WHAT THIS TASK INVOLVES:
Find the string "computer" in the records and copy each line where it occurs.

DATA PROVIDED:
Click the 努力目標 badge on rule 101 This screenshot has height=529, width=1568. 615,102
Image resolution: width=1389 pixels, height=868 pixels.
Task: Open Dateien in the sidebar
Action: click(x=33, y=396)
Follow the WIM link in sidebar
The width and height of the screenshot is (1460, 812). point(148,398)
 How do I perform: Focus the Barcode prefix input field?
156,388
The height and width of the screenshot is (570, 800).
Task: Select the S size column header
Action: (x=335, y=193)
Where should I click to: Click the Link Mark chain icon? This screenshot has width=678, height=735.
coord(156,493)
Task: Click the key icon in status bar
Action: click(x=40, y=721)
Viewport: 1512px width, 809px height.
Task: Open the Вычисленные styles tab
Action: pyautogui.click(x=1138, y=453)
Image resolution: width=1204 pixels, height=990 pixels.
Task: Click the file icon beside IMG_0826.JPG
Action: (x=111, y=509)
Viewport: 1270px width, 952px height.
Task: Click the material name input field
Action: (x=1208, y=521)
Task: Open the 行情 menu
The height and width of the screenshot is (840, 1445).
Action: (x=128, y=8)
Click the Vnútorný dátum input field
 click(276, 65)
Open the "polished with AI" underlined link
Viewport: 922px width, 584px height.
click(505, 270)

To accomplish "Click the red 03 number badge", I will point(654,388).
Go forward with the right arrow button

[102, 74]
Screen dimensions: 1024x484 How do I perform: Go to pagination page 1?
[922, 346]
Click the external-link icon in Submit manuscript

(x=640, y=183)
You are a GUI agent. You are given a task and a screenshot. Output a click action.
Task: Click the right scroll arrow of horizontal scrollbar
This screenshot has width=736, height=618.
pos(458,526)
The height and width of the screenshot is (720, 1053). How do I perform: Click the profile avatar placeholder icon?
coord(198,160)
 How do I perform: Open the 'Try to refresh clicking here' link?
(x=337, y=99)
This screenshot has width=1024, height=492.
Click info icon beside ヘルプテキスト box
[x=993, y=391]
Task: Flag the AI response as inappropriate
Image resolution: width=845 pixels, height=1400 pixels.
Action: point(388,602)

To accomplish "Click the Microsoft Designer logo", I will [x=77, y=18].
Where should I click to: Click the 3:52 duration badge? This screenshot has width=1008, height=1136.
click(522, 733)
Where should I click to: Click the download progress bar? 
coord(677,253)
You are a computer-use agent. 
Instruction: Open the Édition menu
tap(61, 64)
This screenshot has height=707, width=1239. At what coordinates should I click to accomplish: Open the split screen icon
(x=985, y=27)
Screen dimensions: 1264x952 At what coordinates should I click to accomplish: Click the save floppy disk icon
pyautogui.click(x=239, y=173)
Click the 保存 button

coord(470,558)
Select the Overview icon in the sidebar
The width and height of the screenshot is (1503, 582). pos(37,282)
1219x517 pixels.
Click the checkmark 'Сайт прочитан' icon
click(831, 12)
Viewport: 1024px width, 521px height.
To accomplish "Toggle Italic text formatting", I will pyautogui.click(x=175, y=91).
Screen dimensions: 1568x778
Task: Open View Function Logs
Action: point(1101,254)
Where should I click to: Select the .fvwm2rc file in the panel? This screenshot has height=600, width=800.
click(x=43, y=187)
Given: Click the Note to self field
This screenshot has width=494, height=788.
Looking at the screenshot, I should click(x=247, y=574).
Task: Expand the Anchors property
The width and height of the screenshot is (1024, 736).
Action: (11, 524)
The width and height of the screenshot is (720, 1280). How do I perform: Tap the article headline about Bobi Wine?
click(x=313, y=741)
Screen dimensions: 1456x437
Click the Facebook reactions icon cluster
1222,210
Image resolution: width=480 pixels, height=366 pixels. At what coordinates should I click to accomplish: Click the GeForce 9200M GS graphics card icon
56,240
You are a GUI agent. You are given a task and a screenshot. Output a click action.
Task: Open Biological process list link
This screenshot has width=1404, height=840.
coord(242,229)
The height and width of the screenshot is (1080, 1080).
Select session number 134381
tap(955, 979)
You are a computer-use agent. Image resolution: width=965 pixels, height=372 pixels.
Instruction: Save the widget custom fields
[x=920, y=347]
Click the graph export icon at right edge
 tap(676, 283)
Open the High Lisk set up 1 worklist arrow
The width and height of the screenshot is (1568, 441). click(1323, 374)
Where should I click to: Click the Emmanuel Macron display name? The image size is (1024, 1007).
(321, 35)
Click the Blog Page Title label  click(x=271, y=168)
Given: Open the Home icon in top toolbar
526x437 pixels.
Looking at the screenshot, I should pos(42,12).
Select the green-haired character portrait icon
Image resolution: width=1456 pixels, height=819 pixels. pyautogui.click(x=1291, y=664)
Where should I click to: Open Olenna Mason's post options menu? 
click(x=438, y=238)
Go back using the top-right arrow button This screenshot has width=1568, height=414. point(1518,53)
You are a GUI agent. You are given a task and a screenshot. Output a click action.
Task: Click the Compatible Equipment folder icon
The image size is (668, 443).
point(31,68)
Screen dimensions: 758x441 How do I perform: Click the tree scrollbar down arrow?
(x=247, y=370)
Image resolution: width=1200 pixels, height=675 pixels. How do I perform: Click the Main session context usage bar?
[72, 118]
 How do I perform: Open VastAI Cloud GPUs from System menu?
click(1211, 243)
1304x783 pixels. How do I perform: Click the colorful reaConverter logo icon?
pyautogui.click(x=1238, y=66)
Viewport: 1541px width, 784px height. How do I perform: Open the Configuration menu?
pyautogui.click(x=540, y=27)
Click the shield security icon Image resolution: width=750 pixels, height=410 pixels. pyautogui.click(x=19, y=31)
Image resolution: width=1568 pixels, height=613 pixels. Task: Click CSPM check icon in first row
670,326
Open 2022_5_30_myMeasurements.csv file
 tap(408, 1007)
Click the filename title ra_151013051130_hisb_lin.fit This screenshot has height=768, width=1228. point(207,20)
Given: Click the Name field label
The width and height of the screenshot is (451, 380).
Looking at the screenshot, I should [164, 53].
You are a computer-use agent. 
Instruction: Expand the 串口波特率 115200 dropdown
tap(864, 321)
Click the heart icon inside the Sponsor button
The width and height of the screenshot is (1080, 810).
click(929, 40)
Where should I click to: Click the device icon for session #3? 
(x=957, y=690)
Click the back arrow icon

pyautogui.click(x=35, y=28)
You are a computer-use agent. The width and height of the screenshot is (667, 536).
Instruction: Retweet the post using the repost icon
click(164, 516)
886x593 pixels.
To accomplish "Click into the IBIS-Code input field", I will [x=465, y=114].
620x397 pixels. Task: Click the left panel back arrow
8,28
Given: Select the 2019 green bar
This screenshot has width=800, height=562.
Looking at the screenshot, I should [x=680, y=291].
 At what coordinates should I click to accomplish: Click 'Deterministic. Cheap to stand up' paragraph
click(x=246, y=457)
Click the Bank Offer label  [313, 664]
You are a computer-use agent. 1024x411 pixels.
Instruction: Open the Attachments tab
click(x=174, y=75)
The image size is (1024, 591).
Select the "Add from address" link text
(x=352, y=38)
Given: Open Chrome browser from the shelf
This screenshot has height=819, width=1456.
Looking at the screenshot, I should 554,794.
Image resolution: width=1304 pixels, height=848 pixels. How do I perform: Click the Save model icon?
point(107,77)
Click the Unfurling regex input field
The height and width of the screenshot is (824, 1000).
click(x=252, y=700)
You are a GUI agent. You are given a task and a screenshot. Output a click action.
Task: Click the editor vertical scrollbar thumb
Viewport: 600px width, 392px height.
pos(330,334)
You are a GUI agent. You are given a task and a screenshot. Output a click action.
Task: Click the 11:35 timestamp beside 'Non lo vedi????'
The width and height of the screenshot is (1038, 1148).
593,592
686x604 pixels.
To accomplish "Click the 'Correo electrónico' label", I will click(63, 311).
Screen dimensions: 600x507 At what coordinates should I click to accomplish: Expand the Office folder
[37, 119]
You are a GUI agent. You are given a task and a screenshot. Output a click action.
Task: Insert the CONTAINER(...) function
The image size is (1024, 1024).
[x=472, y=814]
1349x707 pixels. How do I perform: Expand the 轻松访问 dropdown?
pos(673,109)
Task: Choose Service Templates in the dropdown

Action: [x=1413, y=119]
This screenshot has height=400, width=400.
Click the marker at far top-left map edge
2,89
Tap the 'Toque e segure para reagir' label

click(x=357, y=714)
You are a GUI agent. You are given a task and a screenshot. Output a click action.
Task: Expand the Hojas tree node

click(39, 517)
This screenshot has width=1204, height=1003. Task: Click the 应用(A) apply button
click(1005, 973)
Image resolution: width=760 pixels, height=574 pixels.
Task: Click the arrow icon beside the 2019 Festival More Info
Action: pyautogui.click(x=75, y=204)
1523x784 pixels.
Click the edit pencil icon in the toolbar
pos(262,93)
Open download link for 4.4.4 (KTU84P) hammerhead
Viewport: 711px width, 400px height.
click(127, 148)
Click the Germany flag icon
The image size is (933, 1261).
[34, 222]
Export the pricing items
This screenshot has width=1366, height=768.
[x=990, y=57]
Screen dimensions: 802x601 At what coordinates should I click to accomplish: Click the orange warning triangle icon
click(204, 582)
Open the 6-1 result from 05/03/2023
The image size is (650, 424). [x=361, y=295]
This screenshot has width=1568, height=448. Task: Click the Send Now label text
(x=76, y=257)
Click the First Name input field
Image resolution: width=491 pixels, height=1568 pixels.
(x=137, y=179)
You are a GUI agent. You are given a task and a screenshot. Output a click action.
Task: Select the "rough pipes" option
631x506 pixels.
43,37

ANSWER SPACE:
You are a computer-use agent. 
You are a computer-use agent. Image resolution: width=965 pixels, height=372 pixels.
You are a computer-use agent. 
You are a computer-use agent. The width and height of the screenshot is (667, 536).
You are a computer-use agent. 1024x411 pixels.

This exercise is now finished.